Deborah Bartz, MD, MPH: Abortion is Reproductive Healthcare


Amid major national judicial and legislative deliberation on reproductive health care access, the Brigham and Women's and Harvard University expert joins to discuss the clinical matters of abortion.

The Supreme Court's initial draft majority opinion, written by Justice Samuel Alito, has indicated the court's intention to overturn Roe v. Wade. If an official decision is made to invalidate the individuals right to abortion brought by Roe, trigger laws in 13 states will immediately implement a total abortion-ban.

In an interview with HCPLive® prior to the developing news, Deborah Bartz, MD, MPH, Brigham and Women's Hosptial, Harvard Medical School, addressed the issues brought by the restrictions to abortion care that are already in place around the country.

According to Bartz, abortion is, indeed part of reproductive healthcare. However, many physicians choose to remain passive on the matter because of how controversial the conversation is, or because they deem it irrelevant to their patients and specialty.
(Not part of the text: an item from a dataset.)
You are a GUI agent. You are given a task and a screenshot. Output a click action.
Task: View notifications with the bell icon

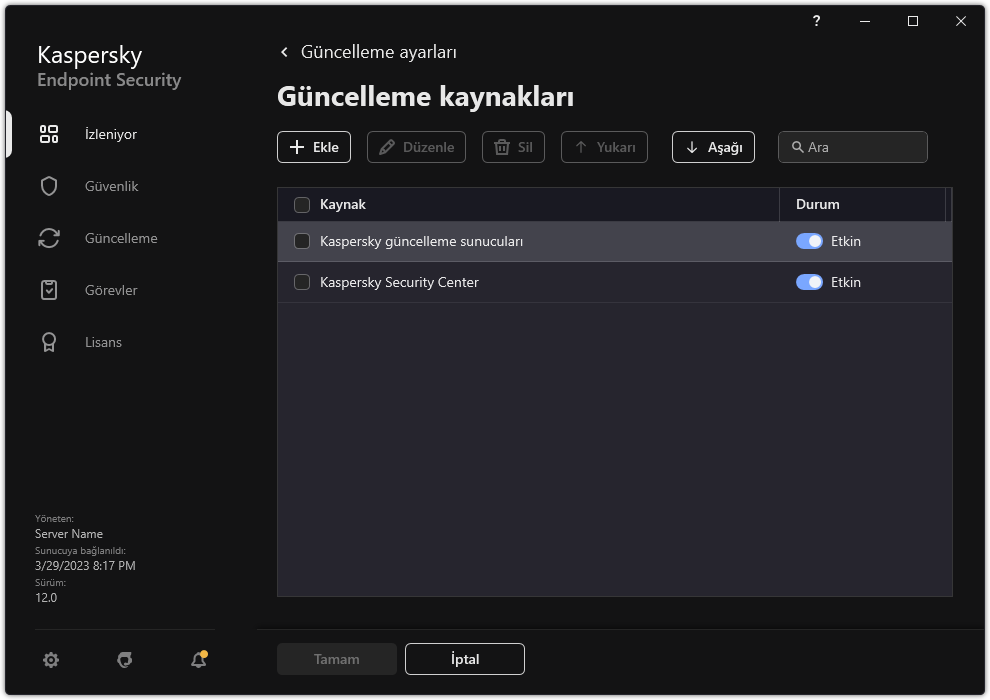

"Nobody thinks abortion is relevant to them," she said, "until it is."

With the US maternal mortality rate already reaching record highs–far surpassing all other developed nations–Bartz shared her concerns about the repercussions that abortion bans will put on public health.

In her recent article published in the New England Journal of Medicine, Bartz addressed Mississippi's solicitor general Scott Stewart, in his defendse of the state's abortion laws.

"The state cited adoption and baby safe havens where newborns can be surrendered as means of mitigating the burden of parenting," she wrote, "thereby suggesting that gestating, giving birth to, and surrendering a child can be compared with having an abortion."

These experiences are "fundamentally, profoundly different in how the affect people's lives long term," according to Bartz. She expressed the difficulty of the times that we're living in.

"It goes beyond the health effects of abortion, versus not, it really turns into a gender parity discussion surrounding women's ability to participate fully in education, and the economic, and governance system within the United States," Bartz said.